Jameson suggests that the works of art which surround Rogers’s breakfast table “derive a consecration” from the fact that “for half a century the greatest, the wisest, the most gifted, the most beautiful of our land” have been “congregated in their presence.” She imagines that Rogers himself, “who has so long presided in the midst of this brilliant circle, and seen ‘star after star’ decay," might look up at the figures in the gorgeous banquet scene of Paul Veronese and think that "we, not they, are shadows” (pp. 385-86). That Veronese banquet scene in Rogers's collection was Mary Magdalene anointing the Feet of our Saviour (no. 26 in her inventory of his collection; CAT 110, figs. 3 and 7).

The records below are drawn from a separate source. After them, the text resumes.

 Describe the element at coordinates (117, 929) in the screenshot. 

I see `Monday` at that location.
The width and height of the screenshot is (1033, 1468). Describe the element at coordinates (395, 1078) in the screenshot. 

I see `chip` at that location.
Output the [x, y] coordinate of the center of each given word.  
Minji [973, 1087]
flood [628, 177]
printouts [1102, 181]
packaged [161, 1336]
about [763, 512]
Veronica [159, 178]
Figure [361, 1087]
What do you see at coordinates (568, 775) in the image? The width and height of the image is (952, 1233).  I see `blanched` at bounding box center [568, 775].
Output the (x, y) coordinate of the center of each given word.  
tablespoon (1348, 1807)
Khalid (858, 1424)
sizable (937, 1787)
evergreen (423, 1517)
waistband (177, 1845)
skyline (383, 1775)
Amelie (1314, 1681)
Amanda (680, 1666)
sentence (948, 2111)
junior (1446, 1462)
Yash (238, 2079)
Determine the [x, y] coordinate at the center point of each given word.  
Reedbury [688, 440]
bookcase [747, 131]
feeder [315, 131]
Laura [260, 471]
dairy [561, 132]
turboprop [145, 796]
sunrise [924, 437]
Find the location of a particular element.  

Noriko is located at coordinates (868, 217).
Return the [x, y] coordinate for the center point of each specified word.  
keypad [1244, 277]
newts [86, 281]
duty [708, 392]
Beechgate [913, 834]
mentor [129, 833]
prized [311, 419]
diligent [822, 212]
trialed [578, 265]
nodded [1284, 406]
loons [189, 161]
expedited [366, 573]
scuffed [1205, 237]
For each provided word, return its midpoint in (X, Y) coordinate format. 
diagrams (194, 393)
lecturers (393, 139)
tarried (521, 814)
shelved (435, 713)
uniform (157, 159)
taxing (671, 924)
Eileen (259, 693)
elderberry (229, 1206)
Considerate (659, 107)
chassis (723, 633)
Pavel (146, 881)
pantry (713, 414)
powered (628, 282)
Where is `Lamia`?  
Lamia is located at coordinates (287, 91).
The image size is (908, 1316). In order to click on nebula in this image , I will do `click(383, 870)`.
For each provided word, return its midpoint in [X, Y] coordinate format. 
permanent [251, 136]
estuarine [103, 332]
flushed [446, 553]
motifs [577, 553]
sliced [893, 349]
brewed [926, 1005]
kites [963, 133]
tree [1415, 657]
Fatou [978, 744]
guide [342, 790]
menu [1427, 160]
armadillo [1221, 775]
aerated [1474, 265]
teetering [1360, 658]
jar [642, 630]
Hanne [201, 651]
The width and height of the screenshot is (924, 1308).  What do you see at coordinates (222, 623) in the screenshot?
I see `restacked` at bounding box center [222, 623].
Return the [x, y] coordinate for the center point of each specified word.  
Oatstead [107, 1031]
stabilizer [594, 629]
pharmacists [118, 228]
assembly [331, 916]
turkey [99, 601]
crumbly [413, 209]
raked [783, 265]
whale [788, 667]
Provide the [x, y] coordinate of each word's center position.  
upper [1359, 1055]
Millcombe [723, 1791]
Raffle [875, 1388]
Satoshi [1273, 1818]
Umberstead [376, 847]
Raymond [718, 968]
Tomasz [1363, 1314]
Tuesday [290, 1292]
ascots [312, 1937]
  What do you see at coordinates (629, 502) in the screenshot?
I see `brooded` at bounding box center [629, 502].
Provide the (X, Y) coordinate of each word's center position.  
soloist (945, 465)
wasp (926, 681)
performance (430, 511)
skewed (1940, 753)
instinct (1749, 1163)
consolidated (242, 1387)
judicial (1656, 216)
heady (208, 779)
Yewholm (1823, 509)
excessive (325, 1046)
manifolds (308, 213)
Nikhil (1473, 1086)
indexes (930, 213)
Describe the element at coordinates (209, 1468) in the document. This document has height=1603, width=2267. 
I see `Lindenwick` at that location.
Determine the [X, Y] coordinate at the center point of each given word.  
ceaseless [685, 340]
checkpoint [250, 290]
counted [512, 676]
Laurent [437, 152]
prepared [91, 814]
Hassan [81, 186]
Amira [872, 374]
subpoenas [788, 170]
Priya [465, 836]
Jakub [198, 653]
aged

Perhaps Melville got his idea of the imaginary conversation among Old Master painters in “At the Hostelry,” presided over in part by Paolo Veronese, from the connection Jameson makes here between the guests in Veronese’s banquet scene and those at Rogers’s breakfast table. That connection would have been enriched by his own experience of seeing banquet scenes by Veronese not only at Rogers’s breakfast table in December 1849 and at the Louvre in November 1849, but also at Venice’s Accademia, Turin’s Royal Palace, and Genoa’s Durazzo Gallery in April 1857.


Anna Jameson’s Companion to the Most Celebrated Private Galleries of Art in London is not among the books that survive from Melville’s personal library. But if Melville did not own it he would had easy access to it in the library of his friend Evert Duyckinck before his voyage to England and France in 1849 and after his return from the galleries of Italy and England in 1857. In 1870, a year after writing the note to Elias Dexter about framing “that mezzotint, The Healing of the Blind,” Melville gave Anna Jameson’s newly published book on the Characteristics of Women, Moral, Poetical, and Historical to his daughter Bessie as a Christmas present (Sealts no. 295).